The total number of photos a rep takes on a typical client visit.
Photos provide more qualitative data from the field. Reporting photo metrics separately from the numeric and text based-data gathered in mobile forms, audits and orders gives an indication of how much an organization values information that comes from outside the analytics derived from traditional data.
Photos give organizations the ability to ‘see what their reps see’ and are used by field teams in a variety of ways, such as:
- Proof of delivery of a product or service,
- Documentation of pre-existing conditions,
- Details associated with an inspection, or
- Visibility into competitor activities (e.g.; Endcap Displays at retail).
Organizations that make photos part of their field work process can use the frequency of photos in work reports as an indication of how thoroughly the work processes are being followed, or the relative occurrence of issues of a certain priority.
The type of activity that management prescribes can tell a lot about the culture of the organization's mobile workforce management, whether it is influenced by the region of the world, the industry the company is part of, or simply the leadership of the organization itself. Some organizations are quantitatively focused, analyzing numbers and ratios to determine how well the team is performing; while others are more qualitatively focused, looking at the relationships between types of work, levels of execution, and customer feedback to determine how much value the organization is generating.
Additionally, field organizations can prioritize either the task execution metrics, or the observations that these teams make and report back to management. Both are equally valuable, and the focus can swing between extremes on both ends. As an organization develops accountability and discipline, it may shift to more analysis of data related to rep’s observations rather than their execution, and if the quality and consistency of that data begins to deteriorate, organizations may shift the emphasis back to execution.

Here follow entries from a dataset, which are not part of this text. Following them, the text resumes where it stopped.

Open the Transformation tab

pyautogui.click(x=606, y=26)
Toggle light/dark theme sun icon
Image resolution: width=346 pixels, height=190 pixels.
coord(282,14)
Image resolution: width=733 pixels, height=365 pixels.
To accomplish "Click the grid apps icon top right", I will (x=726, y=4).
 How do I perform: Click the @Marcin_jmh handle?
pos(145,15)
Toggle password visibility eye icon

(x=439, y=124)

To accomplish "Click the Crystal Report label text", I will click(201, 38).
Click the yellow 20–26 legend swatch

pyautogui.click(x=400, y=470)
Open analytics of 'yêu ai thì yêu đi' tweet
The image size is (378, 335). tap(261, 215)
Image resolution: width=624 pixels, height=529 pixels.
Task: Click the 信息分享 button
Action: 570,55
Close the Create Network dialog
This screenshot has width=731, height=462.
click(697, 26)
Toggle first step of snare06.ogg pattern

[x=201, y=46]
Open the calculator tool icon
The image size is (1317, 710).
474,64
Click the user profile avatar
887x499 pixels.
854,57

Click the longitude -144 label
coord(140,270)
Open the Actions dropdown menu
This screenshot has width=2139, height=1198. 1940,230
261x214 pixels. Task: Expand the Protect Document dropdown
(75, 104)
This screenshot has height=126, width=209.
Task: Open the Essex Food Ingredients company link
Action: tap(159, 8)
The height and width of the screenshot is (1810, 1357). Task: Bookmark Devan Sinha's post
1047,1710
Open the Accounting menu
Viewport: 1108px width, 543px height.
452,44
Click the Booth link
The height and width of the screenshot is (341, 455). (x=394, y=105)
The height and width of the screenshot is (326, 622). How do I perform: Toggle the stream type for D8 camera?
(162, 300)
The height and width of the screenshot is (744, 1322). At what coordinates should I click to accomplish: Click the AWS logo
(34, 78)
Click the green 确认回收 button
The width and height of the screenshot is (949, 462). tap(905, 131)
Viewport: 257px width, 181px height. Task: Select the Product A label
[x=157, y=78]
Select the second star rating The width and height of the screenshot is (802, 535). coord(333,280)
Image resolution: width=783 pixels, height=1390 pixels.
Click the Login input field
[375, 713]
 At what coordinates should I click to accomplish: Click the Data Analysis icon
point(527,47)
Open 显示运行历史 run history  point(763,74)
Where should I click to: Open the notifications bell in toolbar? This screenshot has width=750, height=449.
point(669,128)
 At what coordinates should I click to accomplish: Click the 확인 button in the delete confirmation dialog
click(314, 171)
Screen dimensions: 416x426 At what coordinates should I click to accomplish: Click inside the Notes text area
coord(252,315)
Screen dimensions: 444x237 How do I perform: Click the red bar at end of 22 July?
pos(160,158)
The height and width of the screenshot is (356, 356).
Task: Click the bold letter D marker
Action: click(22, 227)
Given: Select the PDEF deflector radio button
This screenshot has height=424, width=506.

Photos as a form of data collection can be used in both environments, though it is more likely that qualitatively oriented companies rely on them more for gathering market information from the field (e.g.; photos of a competitor’s activity) than for driving accountability (e.g.; photos of work that the rep has completed).
The Repsly Mobile CRM Data shows that organizations in Europe differ significantly from the rest of the world in their reliance on Photos. European field reps take only .26 photos per visit, while the rest of the world ranges from .60 photos per visit in Asia Pacific to .74 photos in Latin America.
Repsly’s consolidated Mobile CRM Data shows that there are significant differences across regions of the world when it comes to Key Performance Indicators for Field Teams. These metrics are heavily influenced by culture, geography and the general economics across the regions. When assessing a single organization’s performance, it is crucial to recognize the impact that each of these factors has on its operations. Measuring the relative performance of a field team against peer organizations will create a baseline that can be used to manage performance over time, and measuring individual mobile workers against team performance will be more effective than comparing to larger scale samples.